According to the Parkinson’s Society of Canada, the disease is a degenerative neurological disorder caused by the death of dopamine producing brain cells. Symptoms include tremors, slowness and stiffness, impaired balance and ridged muscles. It is estimated that 10 million people, worldwide, are living with the disease.
There is no known cure but research is showing that regular exercise can lessen the symptoms.
Merl deals with the challenges of Parkinson’s on a daily basis but says playing golf helps lessen his symptoms.
“If you keep moving you won’t stiffen up and get sore,” he said.
Merl’s wife Carol explained how her husband’s diagnoses affected their family.
“Finding out is a bit of a shock of course, for everybody,” she said. “But it’s all how you take it. How bad it’ll be is how bad you make it in your life.”
Carol said her husband founded the tournament because he and his friends love golf. Last year’s tournament was played in memory of Sparwood resident Joe Tracey, a Parkinson’s sufferer and avid golfer who sadly passed away.
Through a 50/50 draw, a putting contest for longest putt and other clever ideas, the tournament raised $5258.75 for Parkinson’s research.
“Last year was a huge success,” she said. “We had so many people who enjoyed it and wanted to come back.”
Other golfers with Parkinson’s also played in Saturday’s tournament. Sparwood residents Gary Holland, Christine Fleming and Terry Hume also turned out to show their support.
RBC and Western Financial Group each offered a $10,000 hole-in-one prize for anyone who could achieve the feat. Many other corporations also made cheque donations towards the parkinsons society.

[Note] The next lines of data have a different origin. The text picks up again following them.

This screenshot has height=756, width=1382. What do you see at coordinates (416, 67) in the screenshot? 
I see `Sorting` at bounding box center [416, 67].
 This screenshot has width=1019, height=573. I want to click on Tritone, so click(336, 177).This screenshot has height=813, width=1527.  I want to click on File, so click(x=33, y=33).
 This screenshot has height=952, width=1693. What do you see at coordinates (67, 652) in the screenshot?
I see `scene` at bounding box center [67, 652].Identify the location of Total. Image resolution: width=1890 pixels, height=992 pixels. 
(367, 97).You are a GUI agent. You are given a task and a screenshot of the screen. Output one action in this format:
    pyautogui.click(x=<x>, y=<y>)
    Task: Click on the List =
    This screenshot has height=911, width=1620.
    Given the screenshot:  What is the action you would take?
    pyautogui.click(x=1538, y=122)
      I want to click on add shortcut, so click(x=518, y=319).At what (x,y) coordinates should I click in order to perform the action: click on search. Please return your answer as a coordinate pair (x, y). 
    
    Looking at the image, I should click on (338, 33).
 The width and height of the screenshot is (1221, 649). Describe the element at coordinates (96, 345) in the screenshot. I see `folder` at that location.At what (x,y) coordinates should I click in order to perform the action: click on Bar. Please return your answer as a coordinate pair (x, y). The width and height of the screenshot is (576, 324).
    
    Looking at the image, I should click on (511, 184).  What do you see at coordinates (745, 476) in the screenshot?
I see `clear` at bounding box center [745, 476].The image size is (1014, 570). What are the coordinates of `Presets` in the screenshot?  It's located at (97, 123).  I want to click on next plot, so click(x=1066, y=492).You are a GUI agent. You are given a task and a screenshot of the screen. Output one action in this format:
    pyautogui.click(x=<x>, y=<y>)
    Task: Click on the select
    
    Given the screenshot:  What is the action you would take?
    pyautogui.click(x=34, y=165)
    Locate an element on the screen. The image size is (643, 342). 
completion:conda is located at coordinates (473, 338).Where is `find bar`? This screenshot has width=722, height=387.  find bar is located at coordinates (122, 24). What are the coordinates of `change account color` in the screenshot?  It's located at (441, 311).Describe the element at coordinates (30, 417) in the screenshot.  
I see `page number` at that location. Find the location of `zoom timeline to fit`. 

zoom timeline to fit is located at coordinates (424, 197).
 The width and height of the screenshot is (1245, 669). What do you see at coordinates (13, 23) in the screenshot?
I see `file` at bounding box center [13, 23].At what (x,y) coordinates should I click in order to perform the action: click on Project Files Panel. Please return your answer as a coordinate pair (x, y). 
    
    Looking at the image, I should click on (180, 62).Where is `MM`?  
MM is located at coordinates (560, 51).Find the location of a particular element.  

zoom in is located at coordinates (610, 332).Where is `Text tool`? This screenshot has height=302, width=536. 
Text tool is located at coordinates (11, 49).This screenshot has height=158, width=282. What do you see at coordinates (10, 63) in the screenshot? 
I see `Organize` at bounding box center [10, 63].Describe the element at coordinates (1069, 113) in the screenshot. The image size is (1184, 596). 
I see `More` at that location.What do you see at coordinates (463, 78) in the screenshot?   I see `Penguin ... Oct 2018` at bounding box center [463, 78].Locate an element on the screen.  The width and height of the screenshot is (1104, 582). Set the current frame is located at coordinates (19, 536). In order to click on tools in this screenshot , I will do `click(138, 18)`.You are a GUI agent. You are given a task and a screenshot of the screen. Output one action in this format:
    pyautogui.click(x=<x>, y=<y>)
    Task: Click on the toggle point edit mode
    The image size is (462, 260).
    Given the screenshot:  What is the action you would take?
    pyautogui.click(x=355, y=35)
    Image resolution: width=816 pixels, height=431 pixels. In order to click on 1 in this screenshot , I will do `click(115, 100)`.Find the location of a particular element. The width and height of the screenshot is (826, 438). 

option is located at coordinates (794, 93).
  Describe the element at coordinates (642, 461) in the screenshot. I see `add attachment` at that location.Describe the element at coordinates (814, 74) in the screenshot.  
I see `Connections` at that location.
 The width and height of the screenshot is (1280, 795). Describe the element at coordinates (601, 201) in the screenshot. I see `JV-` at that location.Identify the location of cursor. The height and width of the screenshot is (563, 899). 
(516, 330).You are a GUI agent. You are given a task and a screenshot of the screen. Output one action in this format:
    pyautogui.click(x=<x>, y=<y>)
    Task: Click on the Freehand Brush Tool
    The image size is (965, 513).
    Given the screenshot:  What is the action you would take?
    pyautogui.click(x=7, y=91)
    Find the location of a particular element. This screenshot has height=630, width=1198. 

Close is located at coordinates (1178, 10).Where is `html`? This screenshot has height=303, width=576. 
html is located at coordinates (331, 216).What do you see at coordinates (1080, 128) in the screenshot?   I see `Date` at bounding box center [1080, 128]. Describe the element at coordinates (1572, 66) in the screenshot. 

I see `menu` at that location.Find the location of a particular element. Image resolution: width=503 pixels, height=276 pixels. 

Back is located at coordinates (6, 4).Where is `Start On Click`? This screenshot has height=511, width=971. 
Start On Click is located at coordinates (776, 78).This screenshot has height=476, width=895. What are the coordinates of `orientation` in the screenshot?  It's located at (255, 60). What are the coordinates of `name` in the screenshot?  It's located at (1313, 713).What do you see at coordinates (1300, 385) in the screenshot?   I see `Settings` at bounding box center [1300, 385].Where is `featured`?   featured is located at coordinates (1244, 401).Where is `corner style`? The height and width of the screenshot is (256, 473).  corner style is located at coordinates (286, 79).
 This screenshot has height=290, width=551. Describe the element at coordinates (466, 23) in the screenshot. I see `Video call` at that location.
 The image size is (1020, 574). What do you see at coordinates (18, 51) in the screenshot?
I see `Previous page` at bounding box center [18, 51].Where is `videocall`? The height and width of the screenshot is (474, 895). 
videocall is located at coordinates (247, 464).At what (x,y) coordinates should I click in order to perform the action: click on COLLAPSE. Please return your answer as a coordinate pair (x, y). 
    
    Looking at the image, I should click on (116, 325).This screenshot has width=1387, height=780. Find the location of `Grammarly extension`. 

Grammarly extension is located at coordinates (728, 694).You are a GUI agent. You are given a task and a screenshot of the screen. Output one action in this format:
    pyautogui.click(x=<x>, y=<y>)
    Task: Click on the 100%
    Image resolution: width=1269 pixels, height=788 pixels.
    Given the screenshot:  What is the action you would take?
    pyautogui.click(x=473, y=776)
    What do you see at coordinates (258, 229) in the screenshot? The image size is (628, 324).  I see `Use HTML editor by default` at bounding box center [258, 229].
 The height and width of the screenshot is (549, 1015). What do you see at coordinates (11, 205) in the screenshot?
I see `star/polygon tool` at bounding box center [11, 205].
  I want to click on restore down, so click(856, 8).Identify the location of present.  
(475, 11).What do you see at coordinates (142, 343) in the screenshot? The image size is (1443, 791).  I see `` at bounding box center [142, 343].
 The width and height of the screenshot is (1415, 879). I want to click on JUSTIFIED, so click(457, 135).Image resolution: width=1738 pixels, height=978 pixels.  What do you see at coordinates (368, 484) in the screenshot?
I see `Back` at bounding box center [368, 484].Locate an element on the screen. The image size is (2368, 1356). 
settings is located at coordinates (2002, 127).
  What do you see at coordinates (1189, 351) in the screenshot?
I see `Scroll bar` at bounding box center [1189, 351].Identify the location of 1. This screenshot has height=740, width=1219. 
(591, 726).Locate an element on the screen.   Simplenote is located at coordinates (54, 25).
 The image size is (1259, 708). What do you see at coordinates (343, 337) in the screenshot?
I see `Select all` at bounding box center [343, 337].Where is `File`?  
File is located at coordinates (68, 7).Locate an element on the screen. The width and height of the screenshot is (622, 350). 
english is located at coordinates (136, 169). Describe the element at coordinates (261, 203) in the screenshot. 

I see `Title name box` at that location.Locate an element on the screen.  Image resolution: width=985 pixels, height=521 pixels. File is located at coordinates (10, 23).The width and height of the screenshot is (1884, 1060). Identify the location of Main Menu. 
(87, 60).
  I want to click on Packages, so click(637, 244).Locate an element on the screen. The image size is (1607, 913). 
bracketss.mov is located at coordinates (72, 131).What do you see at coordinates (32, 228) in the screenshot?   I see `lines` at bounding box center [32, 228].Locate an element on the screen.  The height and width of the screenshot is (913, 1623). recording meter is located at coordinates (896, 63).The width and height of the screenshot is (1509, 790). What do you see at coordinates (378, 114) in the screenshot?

Hume’s wife Shelley volunteered to stakeout the hole in case anyone did. Shelly said Terry was diagnosed in 2007 and underwent a surgical procedure called deep brain stimulation in 2012, which has lessened his symptoms.
“We were very lucky he was able to get the surgery,” she said.
As Merl bogeyed the fifth hole, he reflected on how Parkinson’s has been affecting his golf game.
“It’s getting worse,” he quipped. “But oh well, I still keep coming out.”